能天気な脳は私に向けられている言葉と仮定して、これが心配される女の子の気持ちかーなんて浴びたことのない言葉をしみじみと噛み締めた。

「ひとりで生きられそーって初恋の人に言われてショックだったから、五条先輩の目にはそう映ってないみたいで逆に安心します。」

えへと冗談めかして笑って五条先輩に目を向ければ、サングラスをずらして少し目を見開いており、何か変なことを言ってしまったかとぎくりとした。
しかしすぐにすんと真顔になって、だっておめーよえーし。と、ごもっともな言葉にそうですよねと気が抜けて笑ってしまった。

「女も男も、ひとりじゃしんどいときあるよな」

呪術師なんて死ぬ時も独りだし。とぽつりと零した言葉に自嘲気味に笑い、月に反射したキラキラとした白い髪が目元を影で覆った。
声はいつもの軽さなのに、俯いた表情は見えなくなってしまった。最強と言われている先輩のこんな姿は初めて見た。
最初は私への同情かと軽く聞いていたが、察するにもっと深い意味が込められていそうだ。
私にはわからない世界を見てきた先輩は、その分沢山考えることも多いのだろう。
こんなに近くにいるのに実際はすごい遠くの人だと思い知る。

「私では心許ないですが頼ってくださいねっ」
なんて、考えていたことは見透かされないように能天気なふりをして、横に1歩五条先輩に近づいたら、強くなったらなーと頭を撫でられた。
うお、撫でられちった。テキトーに躱されたが、驚きの方が大きく、大きな手でわしゃわしゃされ、でれでれにやにやしてしまう。
ばれないように口元を両手で覆った。

「アイスくう?」

コンビニに入り、お目当ての水を手に五条先輩についていくとそう聞かれたので、満面の笑みでイェスと答えた。甘いもの好きなんだなあと買い物カゴを見て察する。沢山のお菓子が入っていた。

コンビニを出ると、ん、とぱぴこの片割れを渡された。
わあ、五条先輩とシェアだ。むふふとなりながら有難くそれを受け取った。少し、五条先輩が近くに感じられて、ぱぴこをぎゅっと握りしめた。
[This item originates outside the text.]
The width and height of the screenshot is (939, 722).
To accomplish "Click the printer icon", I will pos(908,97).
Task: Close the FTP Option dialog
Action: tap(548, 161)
1口吸えば、甘さと冷たさが口に広がる。美味しいなあ。ちらりと横目で五条先輩をみれば、上下にぷらぷらとぱぴこを弄んでおり、こんなにもぱぴこになりたいと願った日はない。
あまりにも見すぎて五条先輩とばちりと目が合った。じっと私を見つめたままぱぴこを食べており穴があきそうな程見てくる。呪力だけでなく思考も透き通ってしまいそうな視線に搦め取られ、離せなくなっていた。
しばらく見つめあっていたが、にこりと五条先輩が口角を上げて言った。

「恋の6秒ルール」

恋の…?と私はオウム返しで訊ねたが、五条先輩はただの呪いさとご機嫌な様子で、それが何かは教えてくれなかった。